2a./J. 54/96Jurisprudencia9a. ÉpocaS.C.J.N.Administrativa, Común
ACTAS DE VISITA DOMICILIARIA EN LAS QUE SE ASIENTA QUE EN EL INTERIOR DE LA NEGOCIACION VISITADA SE PERMITE LA PRESENCIA DE PERSONAS CON TENDENCIA A LA PROSTITUCION, SU VALOR PROBATORIO QUEDA AL PRUDENTE ARBITRIO DEL JUZGADOR PARA LOS EFECTOS DE CONCEDER O NEGAR LA SUSPENSION DEL ACTO RECLAMADO, CON FUNDAMENTO EN EL ARTICULO 124, FRACCION II, PARRAFO SEGUNDO, DE LA LEY DE AMPARO.

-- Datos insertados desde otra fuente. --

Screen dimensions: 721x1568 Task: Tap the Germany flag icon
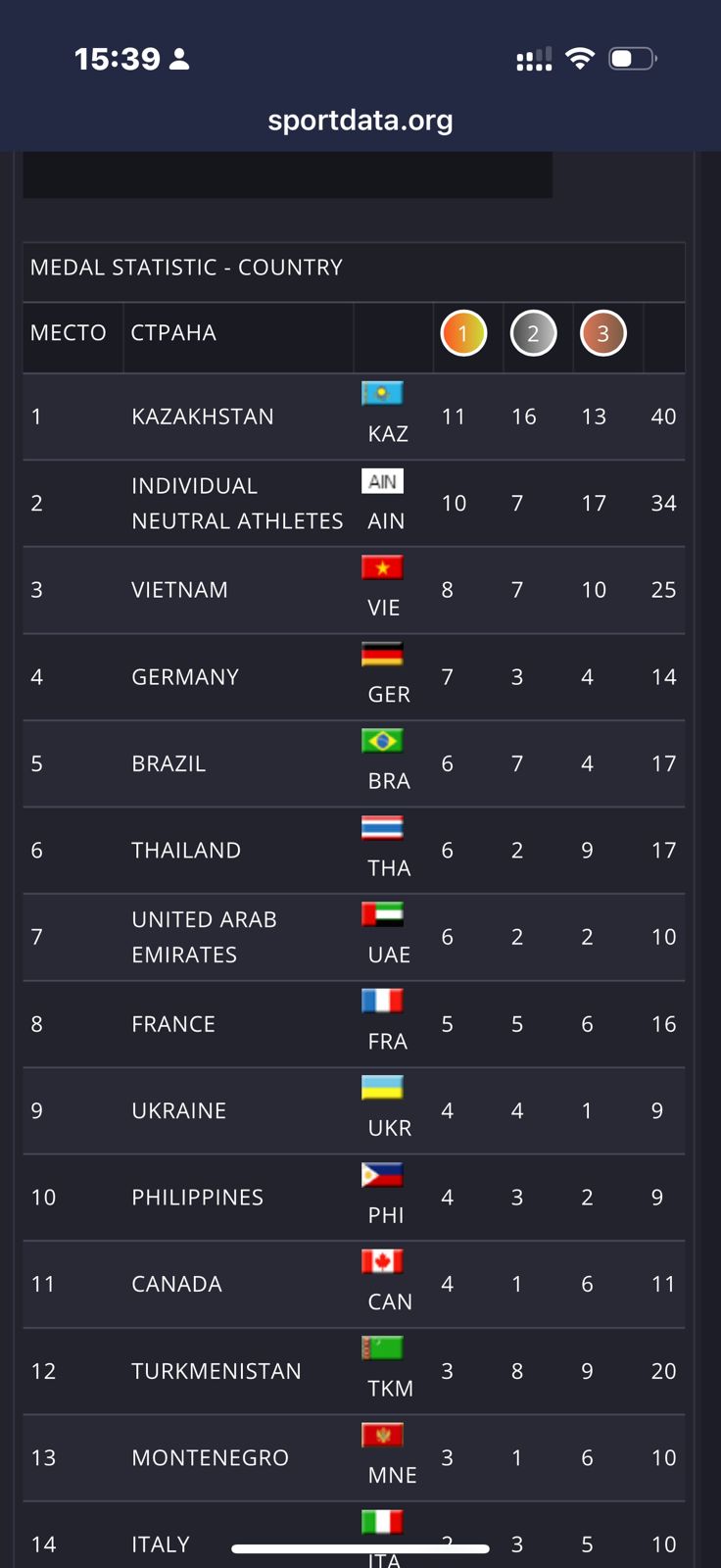pos(382,654)
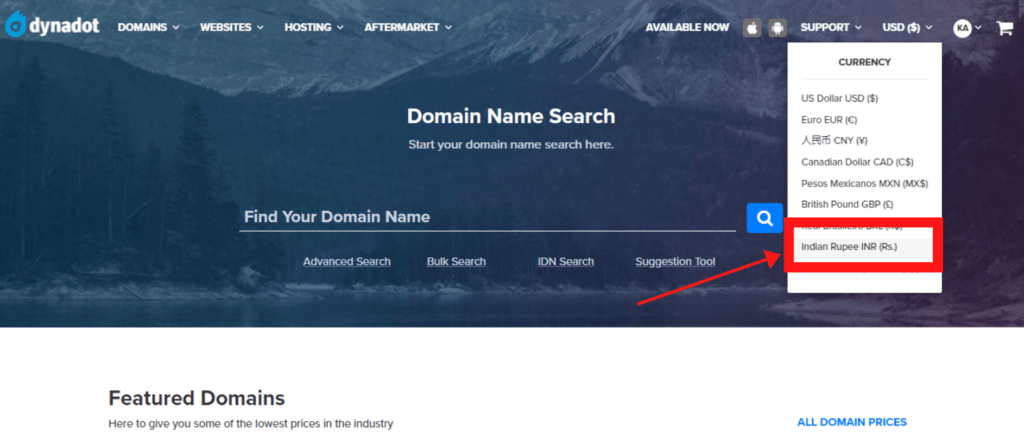Expand the Websites dropdown
Viewport: 1024px width, 444px height.
[231, 28]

[J]; 9a. Época; 2a. Sala; S.J.F. y su Gaceta; Tomo IV, Noviembre de 1996; Pág. 147
Dado que la visita a una negociación tiene una duración limitada y corta, es claro que la demostración de estar en presencia de centros de vicio y de lenocinios, por parte de un inspector al realizarla, resultaría poco menos que imposible jurídicamente, ya que el lenocinio tiene como nota esencial la prostitución, mediante actos que aun cuando pueden ser demostrables, fundamentalmente, mediante pruebas testimoniales, éstas sólo son admisibles, en materia de suspensión, en amparos penales, en los términos del artículo
131, segundo párrafo, de la Ley de Amparo
; también podrían ser eficaces para la demostración, las fotografías, aun cuando esta prueba traería como consecuencia el que se tuviera que probar que, en efecto, dichas fotografías corresponden al lugar visitado. Sin embargo, esa dificultad en la prueba no puede llevar a considerar que deba darse valor probatorio pleno a las actas de visita para determinar si la suspensión debe ser negada cuando en las mismas se asiente que en la negociación se permite la presencia de personas con tendencia a la prostitución porque de concederse se perjudicaría el interés social y se contravendrían disposiciones de orden público; pero tampoco podría sostenerse válidamente, en forma general, que las aseveraciones asentadas en las actas, son simples afirmaciones subjetivas, de conductas no precisadas, por lo que sí procede la suspensión dado que no se acredita la contravención a preceptos de orden público ni que se perjudica el interés social, porque en uno y otro caso se sujetaría al juzgador a una regla abstracta, preestablecida, que le señalaría la conclusión que forzosamente debería de aceptar, en presencia de las actas de visita domiciliaria, sin ninguna libertad de criterio, lo cual limitaría su arbitrio en la apreciación de las pruebas, y dejaría prácticamente en manos de los inspectores la calificación del lugar visitado, en un caso; y en otro caso, se anularía el documento como prueba, al no dársele ningún valor probatorio. Por tanto, la valoración de las actas de visita domiciliaria en la que se asienten esos hechos, debe quedar al prudente arbitrio del juzgador, el cual debe valorarlas indiciariamente, pues contienen hechos que están ligados a un determinado ámbito espacial; hechos controvertidos que podrían fortalecerse o desvanecerse, según el caso, en presencia de otros indicios o medios probatorios.
Precedentes
Contradicción de tesis 4/90. Entre las sustentadas por el Tercero y Quinto Tribunales Colegiados en Materia Administrativa, ambos del Primer Circuito. Cinco votos. 30 de agosto de 1996. Ponente: Genaro David Góngora Pimentel. Secretaria: María Guadalupe Saucedo Zavala.
Tesis de jurisprudencia 54/96. Aprobada por la Segunda Sala de este alto tribunal, en sesión pública de treinta de agosto de mil novecientos noventa y seis, por unanimidad de cinco votos de los Ministros: Juan Díaz Romero, Mariano Azuela Güitrón, Sergio Salvador Aguirre Anguiano, Guillermo I. Ortiz Mayagoitia y presidente Genaro David Góngora Pimentel.